# Requirement
How many lines in the records below hold the string "agent"? Answer with the number alone.

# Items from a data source
※

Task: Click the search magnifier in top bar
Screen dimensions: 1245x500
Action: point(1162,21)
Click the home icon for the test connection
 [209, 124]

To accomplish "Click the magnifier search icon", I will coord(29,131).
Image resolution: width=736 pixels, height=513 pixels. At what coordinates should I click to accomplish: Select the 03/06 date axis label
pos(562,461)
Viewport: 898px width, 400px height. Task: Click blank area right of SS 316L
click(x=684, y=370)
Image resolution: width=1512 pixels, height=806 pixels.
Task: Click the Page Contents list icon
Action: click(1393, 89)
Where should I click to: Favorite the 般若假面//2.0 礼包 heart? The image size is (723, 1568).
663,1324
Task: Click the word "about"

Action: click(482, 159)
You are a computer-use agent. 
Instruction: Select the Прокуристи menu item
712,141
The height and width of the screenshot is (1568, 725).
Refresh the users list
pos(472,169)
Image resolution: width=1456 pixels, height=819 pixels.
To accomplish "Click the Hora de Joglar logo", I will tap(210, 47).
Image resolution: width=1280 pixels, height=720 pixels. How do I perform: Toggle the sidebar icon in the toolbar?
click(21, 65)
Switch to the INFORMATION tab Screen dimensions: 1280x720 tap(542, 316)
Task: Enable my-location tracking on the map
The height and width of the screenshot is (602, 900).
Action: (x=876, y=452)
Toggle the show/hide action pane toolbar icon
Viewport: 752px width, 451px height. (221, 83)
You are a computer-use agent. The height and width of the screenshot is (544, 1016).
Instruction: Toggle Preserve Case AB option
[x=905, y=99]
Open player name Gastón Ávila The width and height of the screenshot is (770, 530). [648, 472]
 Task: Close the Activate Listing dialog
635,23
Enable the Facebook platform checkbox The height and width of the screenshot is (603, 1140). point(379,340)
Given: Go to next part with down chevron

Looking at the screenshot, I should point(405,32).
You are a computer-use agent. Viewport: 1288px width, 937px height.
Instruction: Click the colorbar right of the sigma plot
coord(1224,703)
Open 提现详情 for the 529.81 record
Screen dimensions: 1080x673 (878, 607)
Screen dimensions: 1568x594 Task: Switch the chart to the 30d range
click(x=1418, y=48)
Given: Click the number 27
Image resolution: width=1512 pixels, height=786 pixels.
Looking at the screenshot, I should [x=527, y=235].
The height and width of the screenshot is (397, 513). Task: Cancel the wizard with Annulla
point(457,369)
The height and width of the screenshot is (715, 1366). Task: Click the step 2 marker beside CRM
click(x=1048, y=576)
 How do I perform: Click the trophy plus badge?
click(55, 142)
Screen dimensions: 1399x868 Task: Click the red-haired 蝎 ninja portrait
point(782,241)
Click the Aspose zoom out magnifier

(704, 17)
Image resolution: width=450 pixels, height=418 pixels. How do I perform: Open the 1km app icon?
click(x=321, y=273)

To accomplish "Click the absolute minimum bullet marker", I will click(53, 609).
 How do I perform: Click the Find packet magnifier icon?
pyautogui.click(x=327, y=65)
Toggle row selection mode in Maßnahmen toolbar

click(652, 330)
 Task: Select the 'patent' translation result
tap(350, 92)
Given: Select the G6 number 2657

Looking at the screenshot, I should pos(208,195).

※

# Exercise result
3